Honestly I don't know if I can buy his performance. He's so typecast as the guy who everyone wants to be friends with – why else is Ashton's profile the most followed on Twitter? – that his presence here as a mild, possibly deeper fellow is a bit tough to swallow.
The Invention of Lying – Opens September 25th
Ricky Gervais has got to be one of the best comedians working in the business today. Both The Office (U.K.) and Extras firmly stand as two of my TV favorites, and his starring role in Ghost Town was performed at times with touches of both comedy and drama – a skill he honed on his two award-winning series. When news broke that he'd be writing his first feature (with Rob Lowe, Jason Bateman, Jennifer Garner, Jeffrey Tambor, Tina Fey and so on in tow) my interest in the project skyrocketed.
So. How did The Invention of Lying's (formerly This Side of the Truth) trailer hold up?
Quite well, actually. You can breathe that sigh of relief. Though not hysterical, the comedy successfully translates its concept to screen.
In the movie, Gervais plays Mark, a man who lives in a world where lying doesn't exist. The people are honest about everything. If you're obese, people tell you. That sort of thing. The circumstances change, however, when Mark for whatever reason tells a lie, sparking an avid interest in him to discuss the unexpected news to his peers.
For a gimmick without a ton of fat, the material holds up and is rather funny. Mark's reactions to blunt honesty are vintage Gervais, and leads me to believe that this one's got a bit of heart in it as well.
The Stepfather – Opens October 16th
The demonic ones are usually children. That kid from The Omen. The girl from The Orphan. And we're all familiar with The Exorcist. Get ready, folks. Now it's... a stepdad. And not just any ol' stepdad. But Dylan Walsh, star of FX's Nip/Tuck. In the role, he actually plays creepy rather well, so props to The Stepfather's casting department.

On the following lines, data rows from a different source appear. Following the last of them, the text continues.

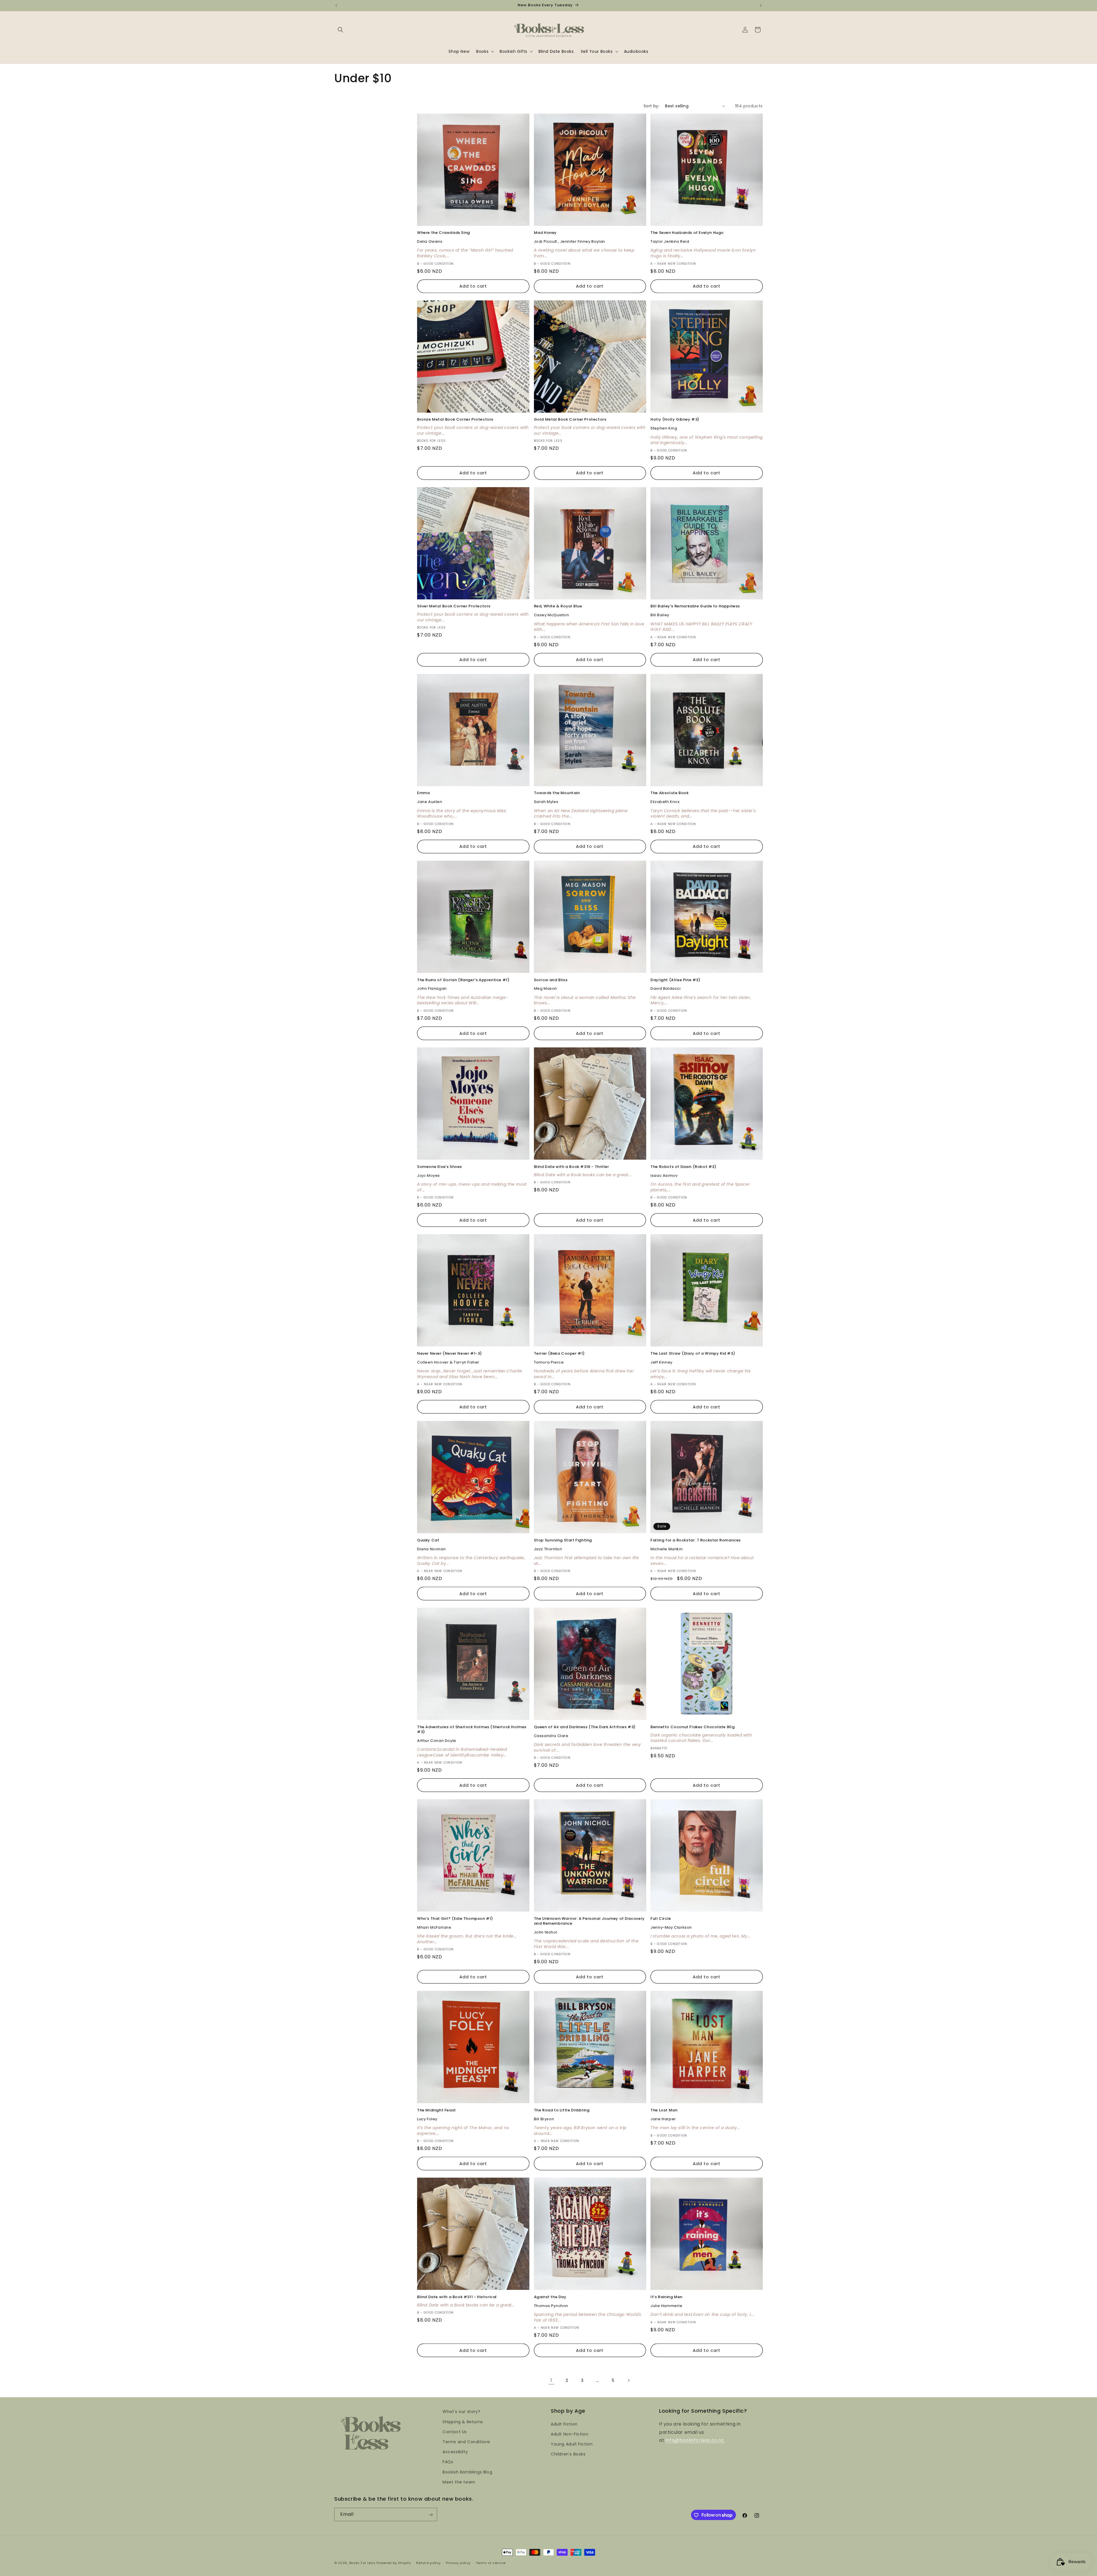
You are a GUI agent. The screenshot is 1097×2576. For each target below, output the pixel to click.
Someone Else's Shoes (439, 1166)
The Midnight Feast (436, 2110)
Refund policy (428, 2562)
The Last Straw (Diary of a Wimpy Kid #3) (692, 1353)
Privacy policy (458, 2562)
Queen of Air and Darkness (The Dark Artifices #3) (585, 1727)
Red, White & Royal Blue (558, 606)
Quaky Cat (428, 1540)
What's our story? (461, 2411)
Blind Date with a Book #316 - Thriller (571, 1166)
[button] (340, 29)
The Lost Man (663, 2110)
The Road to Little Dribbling (562, 2110)
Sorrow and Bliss (551, 980)
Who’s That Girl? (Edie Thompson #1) (455, 1918)
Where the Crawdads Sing (443, 232)
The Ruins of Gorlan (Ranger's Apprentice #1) (463, 980)
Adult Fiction (564, 2424)
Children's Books (568, 2454)
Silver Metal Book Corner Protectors (454, 606)
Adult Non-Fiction (569, 2434)
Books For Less (362, 2563)
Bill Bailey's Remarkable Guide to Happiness (695, 606)
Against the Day (550, 2297)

Everything else about the movie? Ehhh. I've seen scarier things on I'm a Celebrity... Get Me Out of Here. And it's not good manners to laugh at a horror-thriller trailer, yet I found myself doing exactly that.
Though The Stepfather threatens to share a piece of Saw's Halloween pie by being released in mid-October, I highly doubt this one would ever be a box office champ.
2012 – Opens November 13th
Oh, Roland Emmerich and his desire to destroy the world. What is with this dude and wiping out as many people as humanly possible?
Instead of aliens (Independence Day) or just making it up as he goes along (The Day After Tomorrow, which is arguably one of the top scientifically inaccurate pieces of garbage Hollywood has ever delivered to audiences), 2012 relies on a piece of "fact," courtesy of the Mayan Long Count calendar, which predicted eons ago that the end of the world would occur on December 21 or 23, 2012.
The belief has since been challenged by numerous scholars, who interpret the end-date as a spiritual transformation rather than strict Armageddon. Either way, kudos to Sony/Columbia for rushing to release 2012 by the end of this year -- when the average person's awareness of the supposed Armageddon and fear of it is still significant.
The movie itself is eye candy for the Roland Emmerichs at heart. Though if you're like me and don't buy into mindless disaster, then expect for this one not to have much of a story.
The Last Airbender – Opens Summer 2010
M. Night Shyamalan can go ahead and continue releasing new material. I just know I'm probably never going to watch any of it again. The Village was dreadful, and I skipped Lady in the Water and The Happening due to a extreme lack of interest. Perhaps I'm not the target demo for The Last Airbender, but viewing its extended tease has me assuming this one will once again fail under the latter category.
The movie, based on a popular Nickelodeon toon, Avatar: The Last Airbender, follows the adventures of Aang and his friends, who must save the world by ridding it of the Fire Lord and his unending destructive war. The show lasted for three seasons between 2005 and 2008. And if The Last Airbender cashes in next summer, M. Night could very well have a trilogy on his hands.